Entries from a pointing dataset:
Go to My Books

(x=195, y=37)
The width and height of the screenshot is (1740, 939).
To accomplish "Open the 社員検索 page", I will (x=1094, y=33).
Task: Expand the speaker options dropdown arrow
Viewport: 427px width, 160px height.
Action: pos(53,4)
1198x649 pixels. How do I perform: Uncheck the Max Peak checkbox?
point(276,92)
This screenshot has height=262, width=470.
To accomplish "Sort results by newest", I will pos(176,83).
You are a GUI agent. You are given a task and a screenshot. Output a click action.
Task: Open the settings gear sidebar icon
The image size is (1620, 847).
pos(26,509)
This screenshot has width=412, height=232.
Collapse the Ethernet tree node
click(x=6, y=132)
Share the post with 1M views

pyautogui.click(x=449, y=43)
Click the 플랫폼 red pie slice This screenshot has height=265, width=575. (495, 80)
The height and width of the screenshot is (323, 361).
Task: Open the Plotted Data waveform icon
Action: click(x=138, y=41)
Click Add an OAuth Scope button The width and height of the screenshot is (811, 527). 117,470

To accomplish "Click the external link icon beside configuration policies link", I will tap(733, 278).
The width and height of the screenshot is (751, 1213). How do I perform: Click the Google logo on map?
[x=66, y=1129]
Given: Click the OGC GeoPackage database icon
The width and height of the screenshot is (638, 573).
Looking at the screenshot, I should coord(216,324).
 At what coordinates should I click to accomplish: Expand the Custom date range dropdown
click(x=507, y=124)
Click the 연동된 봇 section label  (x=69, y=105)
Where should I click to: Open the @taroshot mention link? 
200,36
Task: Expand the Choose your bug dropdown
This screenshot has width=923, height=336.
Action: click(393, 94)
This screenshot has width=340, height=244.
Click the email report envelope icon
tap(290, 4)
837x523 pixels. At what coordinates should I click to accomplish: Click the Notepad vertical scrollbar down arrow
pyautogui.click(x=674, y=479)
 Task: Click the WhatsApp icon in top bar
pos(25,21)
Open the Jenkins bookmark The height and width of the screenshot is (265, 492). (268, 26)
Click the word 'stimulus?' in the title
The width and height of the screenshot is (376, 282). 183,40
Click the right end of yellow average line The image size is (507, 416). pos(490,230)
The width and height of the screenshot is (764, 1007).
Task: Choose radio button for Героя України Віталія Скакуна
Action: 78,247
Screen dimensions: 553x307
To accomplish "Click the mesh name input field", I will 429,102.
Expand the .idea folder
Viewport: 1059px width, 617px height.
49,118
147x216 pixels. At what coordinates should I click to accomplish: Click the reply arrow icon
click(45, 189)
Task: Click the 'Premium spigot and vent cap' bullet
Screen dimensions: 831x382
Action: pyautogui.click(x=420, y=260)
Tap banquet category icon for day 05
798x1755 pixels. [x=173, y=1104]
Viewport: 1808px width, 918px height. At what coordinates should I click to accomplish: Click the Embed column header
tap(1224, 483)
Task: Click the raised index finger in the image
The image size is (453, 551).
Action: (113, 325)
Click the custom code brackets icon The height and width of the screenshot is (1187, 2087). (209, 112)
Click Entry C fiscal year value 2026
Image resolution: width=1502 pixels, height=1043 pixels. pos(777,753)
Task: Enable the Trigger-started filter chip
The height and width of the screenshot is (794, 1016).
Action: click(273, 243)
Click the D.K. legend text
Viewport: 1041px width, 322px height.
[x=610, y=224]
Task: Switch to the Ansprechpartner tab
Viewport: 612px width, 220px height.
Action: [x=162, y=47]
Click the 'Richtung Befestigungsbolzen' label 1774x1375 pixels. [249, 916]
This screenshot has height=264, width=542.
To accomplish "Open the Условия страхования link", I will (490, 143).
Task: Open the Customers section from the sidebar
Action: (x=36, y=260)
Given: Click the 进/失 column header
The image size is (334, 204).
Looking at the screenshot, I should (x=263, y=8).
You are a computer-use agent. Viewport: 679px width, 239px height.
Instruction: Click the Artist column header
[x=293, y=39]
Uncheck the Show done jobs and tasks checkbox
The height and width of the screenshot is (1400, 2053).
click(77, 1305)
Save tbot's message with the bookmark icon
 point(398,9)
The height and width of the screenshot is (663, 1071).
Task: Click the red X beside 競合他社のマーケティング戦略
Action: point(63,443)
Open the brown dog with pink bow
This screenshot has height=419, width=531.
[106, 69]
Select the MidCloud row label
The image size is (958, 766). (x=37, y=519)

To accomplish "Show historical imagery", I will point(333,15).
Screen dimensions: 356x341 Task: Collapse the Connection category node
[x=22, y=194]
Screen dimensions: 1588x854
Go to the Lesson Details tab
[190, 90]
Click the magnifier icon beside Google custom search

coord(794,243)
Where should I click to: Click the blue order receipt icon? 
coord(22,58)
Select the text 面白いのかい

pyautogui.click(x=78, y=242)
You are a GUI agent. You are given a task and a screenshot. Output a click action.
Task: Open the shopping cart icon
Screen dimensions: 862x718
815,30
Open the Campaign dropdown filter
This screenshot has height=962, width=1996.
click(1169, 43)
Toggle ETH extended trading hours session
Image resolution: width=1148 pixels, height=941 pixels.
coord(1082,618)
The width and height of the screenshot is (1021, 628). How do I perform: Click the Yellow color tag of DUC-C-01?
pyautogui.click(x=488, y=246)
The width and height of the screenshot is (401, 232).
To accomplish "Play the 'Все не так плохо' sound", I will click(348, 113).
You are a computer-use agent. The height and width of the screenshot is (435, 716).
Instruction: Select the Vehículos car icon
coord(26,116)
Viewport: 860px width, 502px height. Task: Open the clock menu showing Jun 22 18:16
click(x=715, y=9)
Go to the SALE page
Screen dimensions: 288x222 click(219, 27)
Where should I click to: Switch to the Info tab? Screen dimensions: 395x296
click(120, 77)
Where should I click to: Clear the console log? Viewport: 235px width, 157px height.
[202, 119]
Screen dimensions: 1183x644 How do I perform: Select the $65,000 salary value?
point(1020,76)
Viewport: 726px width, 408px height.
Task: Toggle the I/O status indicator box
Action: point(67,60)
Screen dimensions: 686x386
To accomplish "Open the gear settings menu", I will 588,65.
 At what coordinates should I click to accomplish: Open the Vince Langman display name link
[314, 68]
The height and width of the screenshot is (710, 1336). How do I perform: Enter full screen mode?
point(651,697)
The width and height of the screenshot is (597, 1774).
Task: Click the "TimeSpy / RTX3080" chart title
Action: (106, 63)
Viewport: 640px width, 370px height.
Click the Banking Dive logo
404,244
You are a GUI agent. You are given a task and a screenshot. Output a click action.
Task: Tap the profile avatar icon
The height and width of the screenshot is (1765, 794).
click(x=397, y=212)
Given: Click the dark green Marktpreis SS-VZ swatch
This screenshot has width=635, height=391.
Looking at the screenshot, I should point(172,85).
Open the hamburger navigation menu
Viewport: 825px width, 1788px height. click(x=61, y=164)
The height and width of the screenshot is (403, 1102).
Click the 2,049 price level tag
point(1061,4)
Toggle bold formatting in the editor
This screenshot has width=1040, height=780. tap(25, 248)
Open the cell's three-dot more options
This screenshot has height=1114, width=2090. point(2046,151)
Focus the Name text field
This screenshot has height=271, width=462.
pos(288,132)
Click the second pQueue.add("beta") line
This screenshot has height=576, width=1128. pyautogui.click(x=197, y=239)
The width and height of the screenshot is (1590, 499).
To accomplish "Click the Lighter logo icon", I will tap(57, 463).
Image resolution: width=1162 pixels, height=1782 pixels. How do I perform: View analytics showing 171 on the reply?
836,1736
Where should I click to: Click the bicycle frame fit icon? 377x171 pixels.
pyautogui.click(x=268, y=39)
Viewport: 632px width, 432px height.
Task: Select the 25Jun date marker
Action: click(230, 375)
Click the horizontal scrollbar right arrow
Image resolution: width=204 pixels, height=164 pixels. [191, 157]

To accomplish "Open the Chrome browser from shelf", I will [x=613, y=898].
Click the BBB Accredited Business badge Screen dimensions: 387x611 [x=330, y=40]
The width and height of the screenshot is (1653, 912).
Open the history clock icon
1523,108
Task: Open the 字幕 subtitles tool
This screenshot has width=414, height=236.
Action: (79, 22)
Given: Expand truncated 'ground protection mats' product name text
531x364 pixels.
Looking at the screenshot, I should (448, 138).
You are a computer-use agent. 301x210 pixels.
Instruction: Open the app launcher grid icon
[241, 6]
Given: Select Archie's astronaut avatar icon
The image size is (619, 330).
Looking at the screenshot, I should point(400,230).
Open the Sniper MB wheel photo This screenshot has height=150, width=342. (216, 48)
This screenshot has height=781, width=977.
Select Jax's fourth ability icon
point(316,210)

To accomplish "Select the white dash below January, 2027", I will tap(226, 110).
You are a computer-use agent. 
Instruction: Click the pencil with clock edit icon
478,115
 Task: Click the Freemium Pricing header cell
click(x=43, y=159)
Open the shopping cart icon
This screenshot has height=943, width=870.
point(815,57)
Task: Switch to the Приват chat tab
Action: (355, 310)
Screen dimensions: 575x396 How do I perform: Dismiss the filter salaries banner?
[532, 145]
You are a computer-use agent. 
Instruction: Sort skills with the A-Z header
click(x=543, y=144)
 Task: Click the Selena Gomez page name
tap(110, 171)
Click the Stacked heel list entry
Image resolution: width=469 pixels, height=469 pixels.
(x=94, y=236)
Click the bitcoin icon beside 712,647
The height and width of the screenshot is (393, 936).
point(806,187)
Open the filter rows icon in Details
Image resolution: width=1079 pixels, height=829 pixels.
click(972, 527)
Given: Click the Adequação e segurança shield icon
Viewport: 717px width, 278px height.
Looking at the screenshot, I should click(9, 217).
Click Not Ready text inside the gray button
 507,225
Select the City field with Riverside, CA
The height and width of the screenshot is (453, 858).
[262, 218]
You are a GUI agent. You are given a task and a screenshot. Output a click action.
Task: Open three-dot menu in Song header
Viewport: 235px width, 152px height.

### TO DO
Present the stretch of the entries from the line containing "Given: Click the OGC GeoPackage database icon" through the line containing "tap(290, 4)" as a Markdown table with two columns, Row and Line. Number each line in order and leave out any blank lines.

### REPLY
| Row | Line |
|---|---|
| 1 | Given: Click the OGC GeoPackage database icon |
| 2 | The width and height of the screenshot is (638, 573). |
| 3 | Looking at the screenshot, I should coord(216,324). |
| 4 |  At what coordinates should I click to accomplish: Expand the Custom date range dropdown |
| 5 | click(x=507, y=124) |
| 6 | Click the 연동된 봇 section label  (x=69, y=105) |
| 7 | Where should I click to: Open the @taroshot mention link?  |
| 8 | 200,36 |
| 9 | Task: Expand the Choose your bug dropdown |
| 10 | This screenshot has width=923, height=336. |
| 11 | Action: click(393, 94) |
| 12 | This screenshot has width=340, height=244. |
| 13 | Click the email report envelope icon |
| 14 | tap(290, 4) |